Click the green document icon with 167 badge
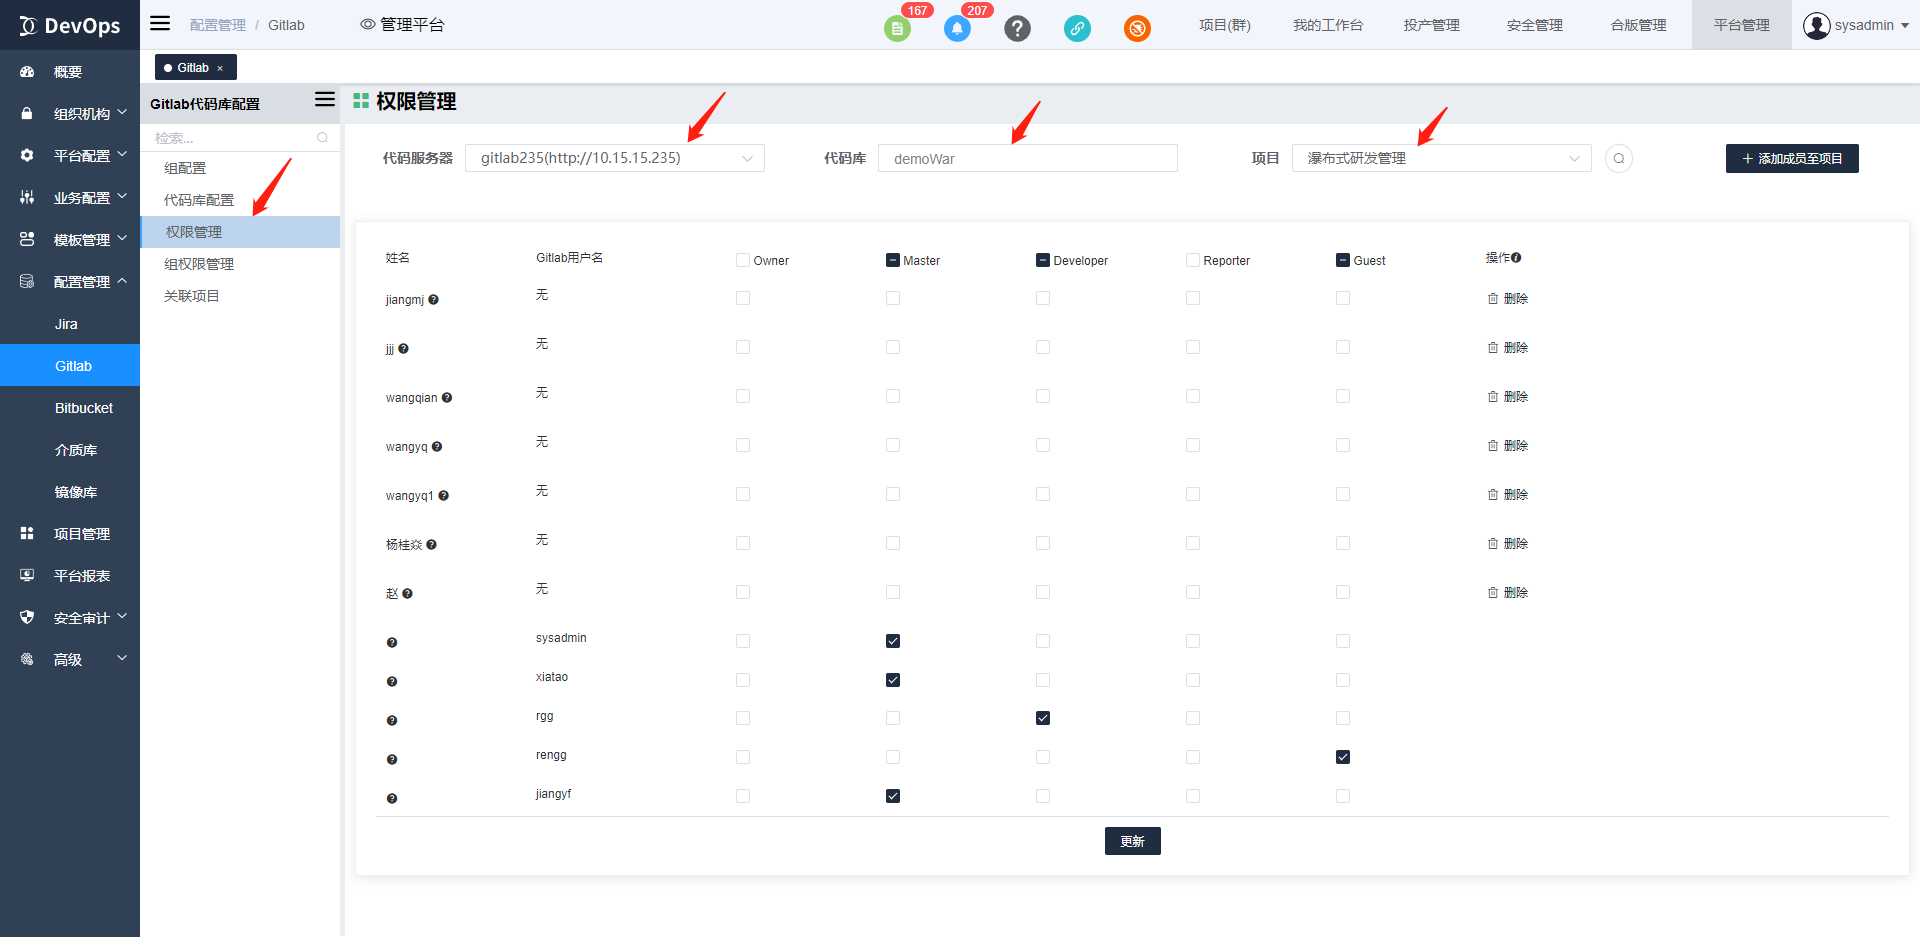This screenshot has width=1920, height=937. coord(897,28)
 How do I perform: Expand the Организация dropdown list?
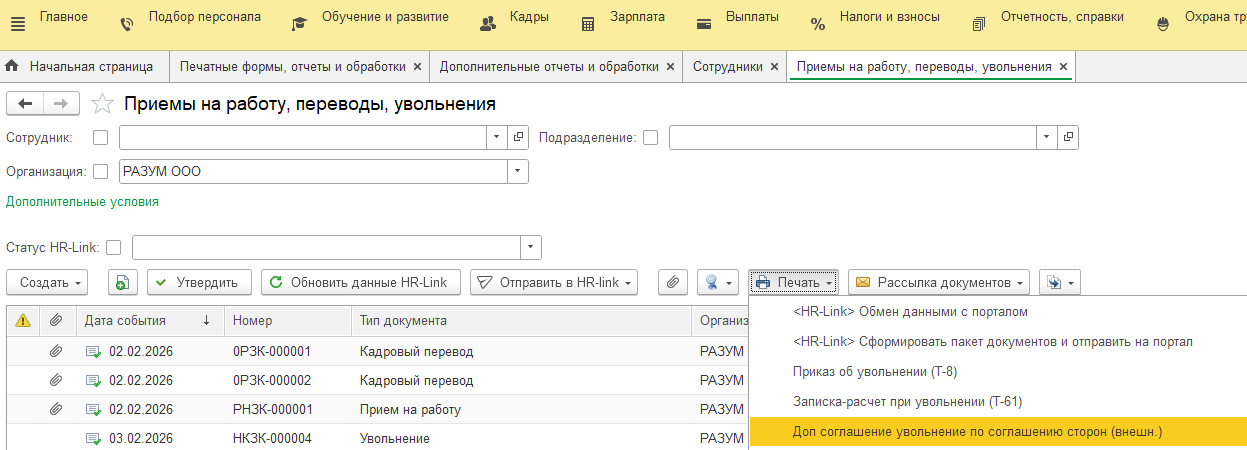click(x=517, y=171)
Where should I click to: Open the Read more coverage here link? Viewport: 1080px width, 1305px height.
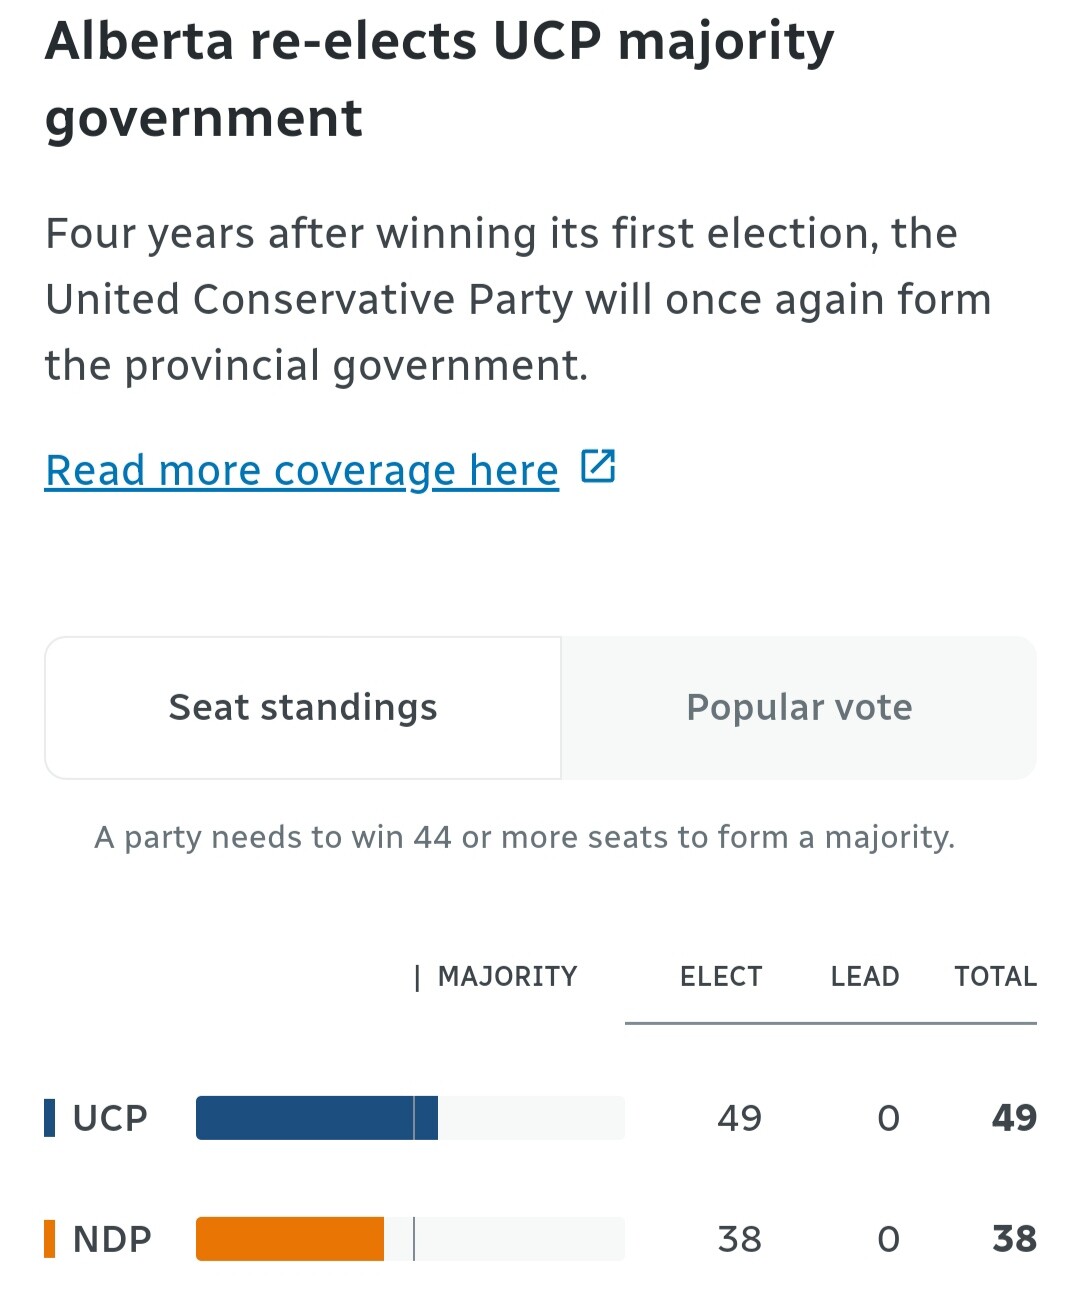301,470
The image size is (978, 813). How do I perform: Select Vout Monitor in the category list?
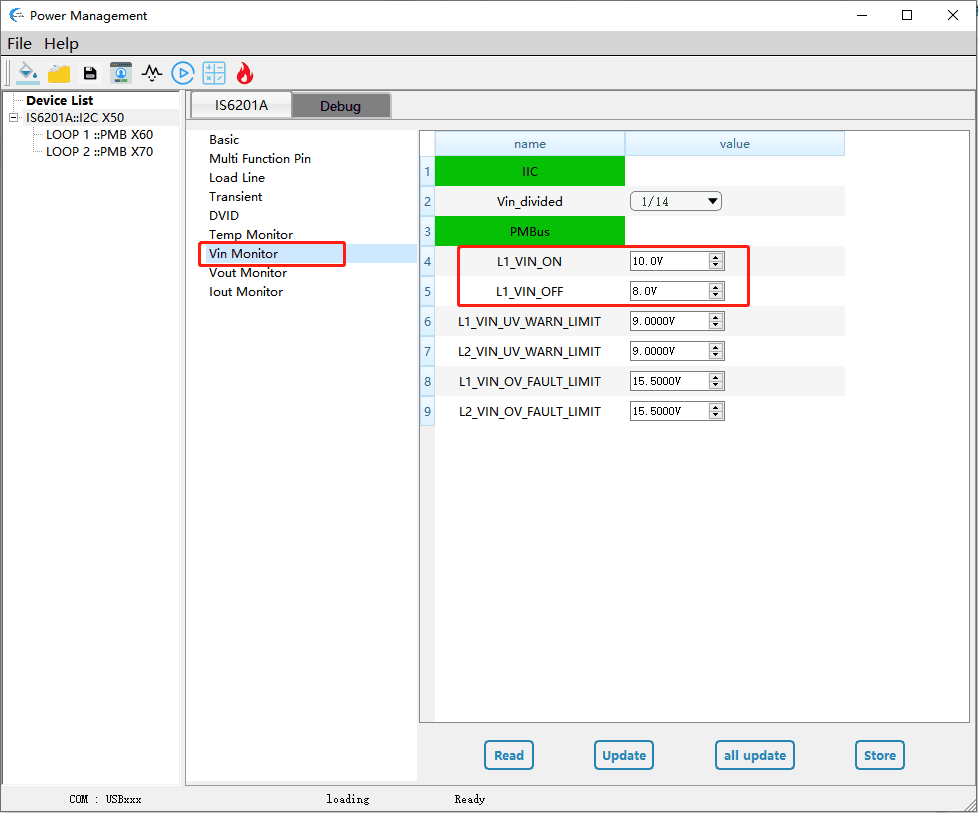[x=248, y=273]
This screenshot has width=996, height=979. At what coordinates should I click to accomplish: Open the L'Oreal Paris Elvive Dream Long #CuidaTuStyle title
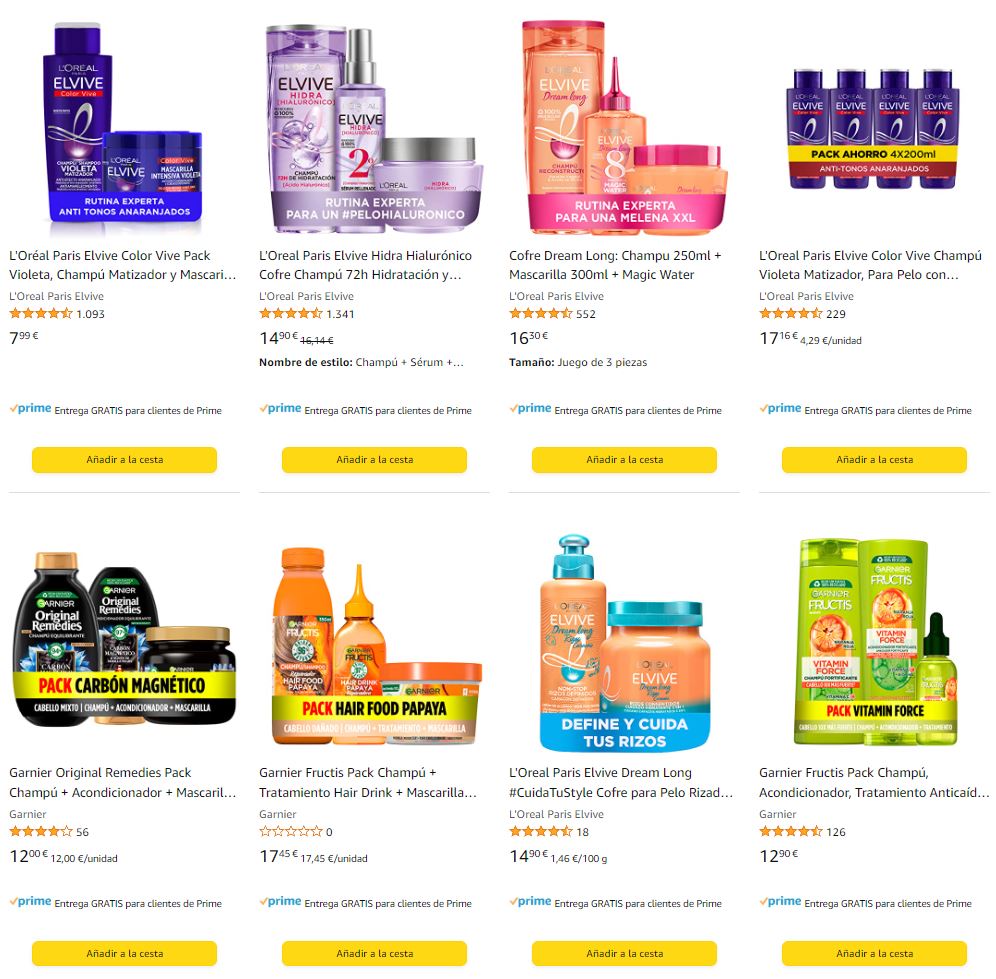pos(621,783)
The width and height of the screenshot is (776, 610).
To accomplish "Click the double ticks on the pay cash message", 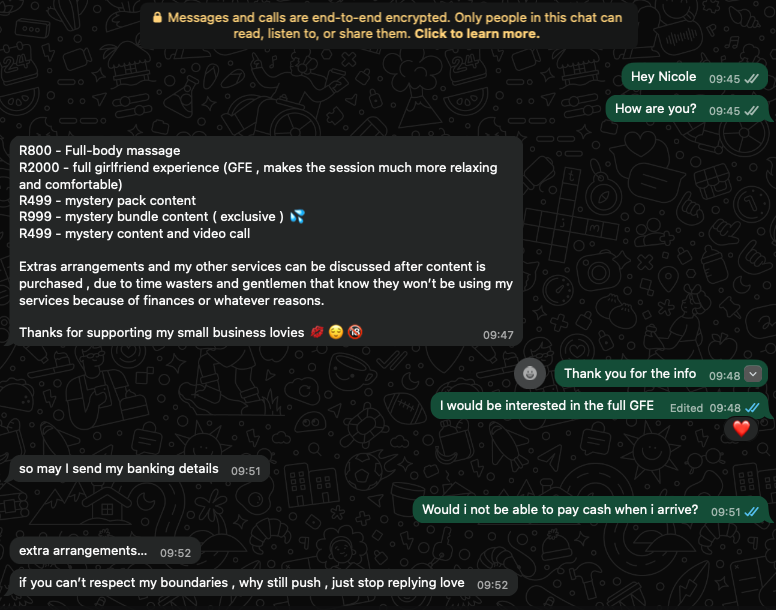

→ Task instructions: Leaving the pictures out, print every line of the listing exactly.

→ Exercise response:
Click the green document icon with 167 badge
This screenshot has width=1920, height=937. coord(897,28)
 How do I perform: Expand the Организация dropdown list?
click(x=517, y=171)
Where should I click to: Open the Read more coverage here link? Viewport: 1080px width, 1305px height.
301,470
The image size is (978, 813). How do I perform: Select Vout Monitor in the category list?
[x=248, y=273]
This screenshot has width=996, height=979. At what coordinates should I click to accomplish: Open the L'Oreal Paris Elvive Dream Long #CuidaTuStyle title
pos(621,783)
The width and height of the screenshot is (776, 610).
To accomplish "Click the double ticks on the pay cash message", 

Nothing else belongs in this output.